Segunda: usar células embrionárias significa sacrificar ou lesar o embrião e ignorar que ele já é detentor de um código genético único, original, e irrepetível; por isto mesmo, se injetado numa pessoa, será sempre um corpo estranho, com tudo o que isto significa em termos de rejeição e riscos para a saúde do receptor.
Terceiro: as verdadeiras esperanças terapêuticas, se colocam nas células adultas ou maduras, que têm justamente como função primordial regenerar tecidos e órgãos.
O que dizer como conclusão de tudo isto? Lá no fundo a luta que se trava hoje tem como raiz última uma filosofia de vida. Para uns a vida em suas miríades de manifestações, não passaria de fortúitos arranjos químicos, e que, portanto, poderiam ser alterados à vontade por quem sabe e por quem pensa saber. Para outros, porém, cientistas e não cientístas, a biogenética e suas misteriosas combinações, apontam para um grande mistério que dá origem a todos os outros mistérios.
As últimas descobertas, nos asseguram uma vez mais que Deus fez bem todas as coisas, e que nós seres humanos não somos criadores, mas apenas administradores.
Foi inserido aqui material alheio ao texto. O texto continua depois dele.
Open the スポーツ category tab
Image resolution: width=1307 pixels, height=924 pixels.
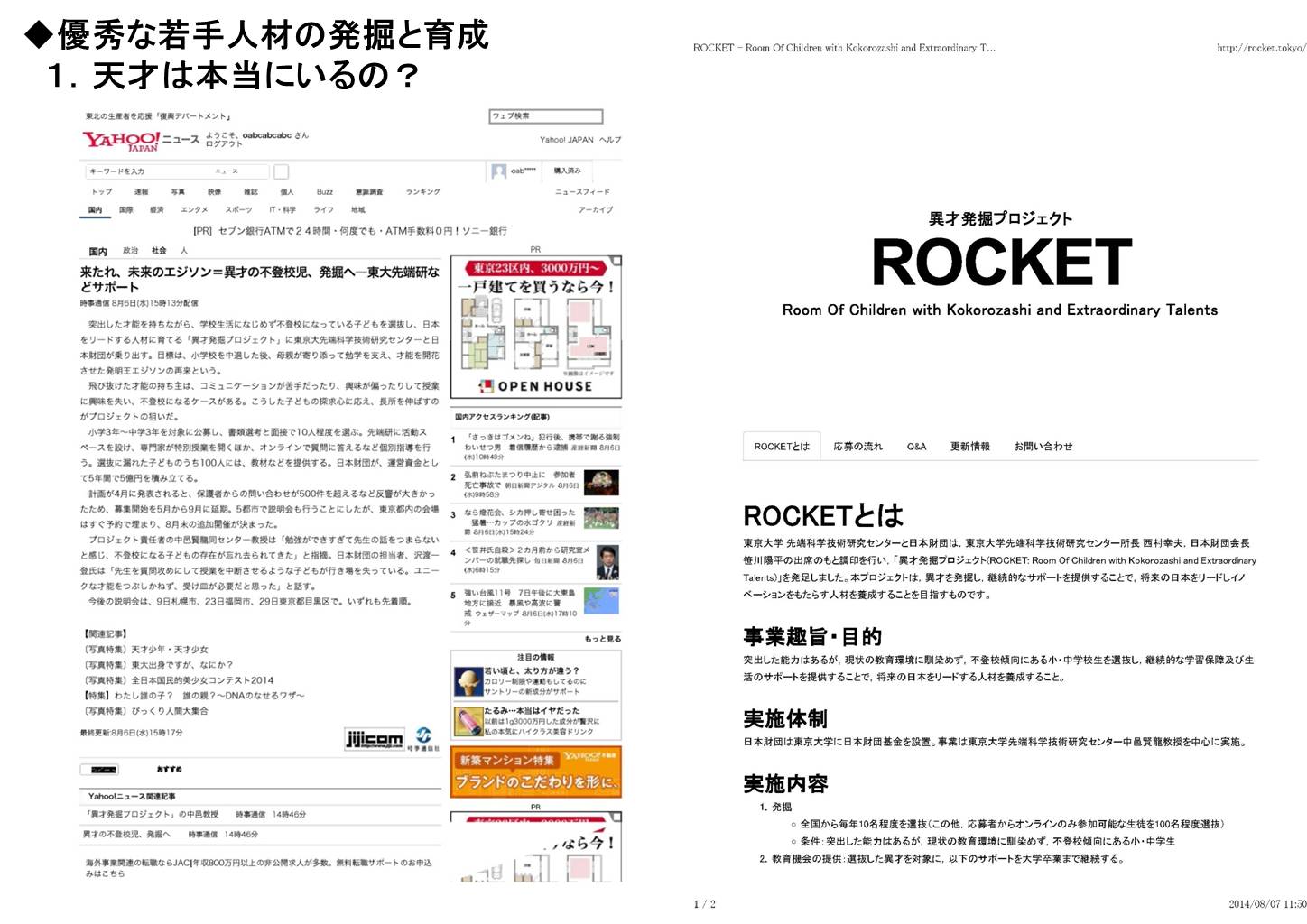click(238, 210)
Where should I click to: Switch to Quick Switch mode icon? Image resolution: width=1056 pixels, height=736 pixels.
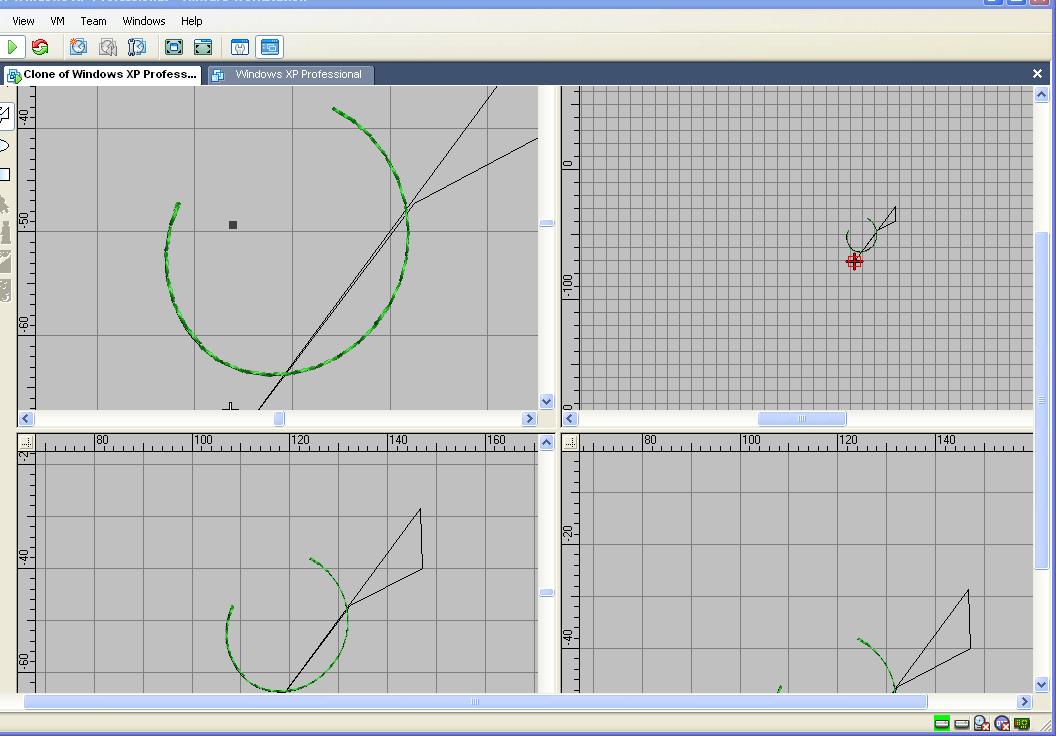tap(203, 47)
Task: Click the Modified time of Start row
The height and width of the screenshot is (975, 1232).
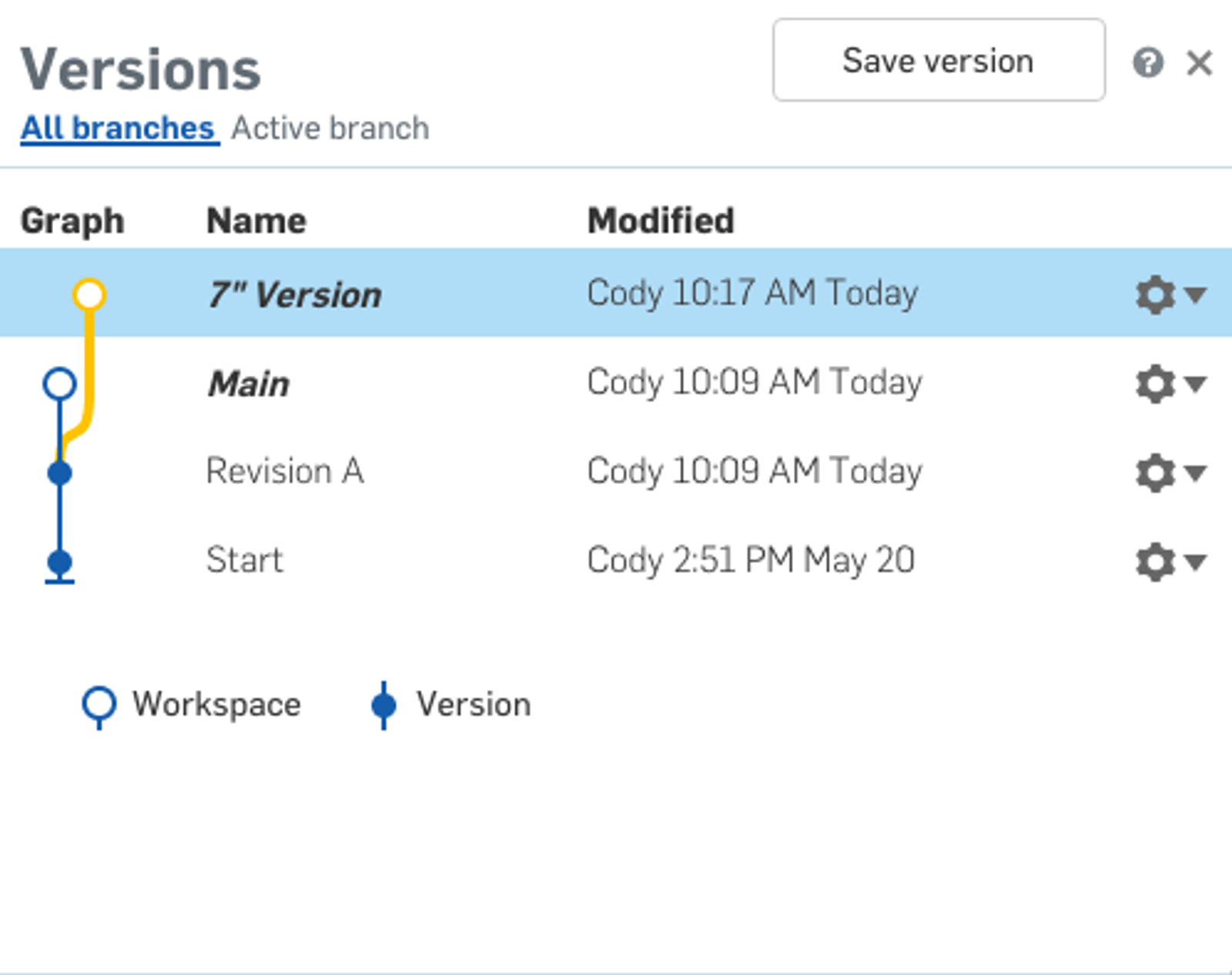Action: pyautogui.click(x=750, y=560)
Claro que não vem ao caso recordar um célebre livro sobre descobertas arqueológicas: "E a Bíblia tinha razão". Mas certamente convém agora escrever outro livro com o título: "não existe razão sem sabedoria de vida" e só existe sabedoria de vida na medida em que ciência e tecnologia se conjugarem com reverência diante do mistério insondável que somos nós e dos mistérios que nos cercam.
Frei Antônio Moser é Diretor Presidente da Editora Vozes, professor de Teologia Moral e Bioética no Instituto Teológico Franciscano (ITF) em Petrópolis – RJ, membro do Conselho Administrativo da Diocese de Petrópolis, Pároco da Igreja de Santa Clara, membro da Comissão de Bioética da CNBB, Presidente da Comissão de Bioética da Universidade Católica de Petrópolis – UCP, além de conferencista no Brasil e no exterior. Escreveu 25 livros e inúmeros artigos científicos para revistas nacionais e internacionais. Além disso, desenvolve intensa atividade pastoral, sendo um dos grandes especialistas brasileiros em Pastoral Familiar e Bioética.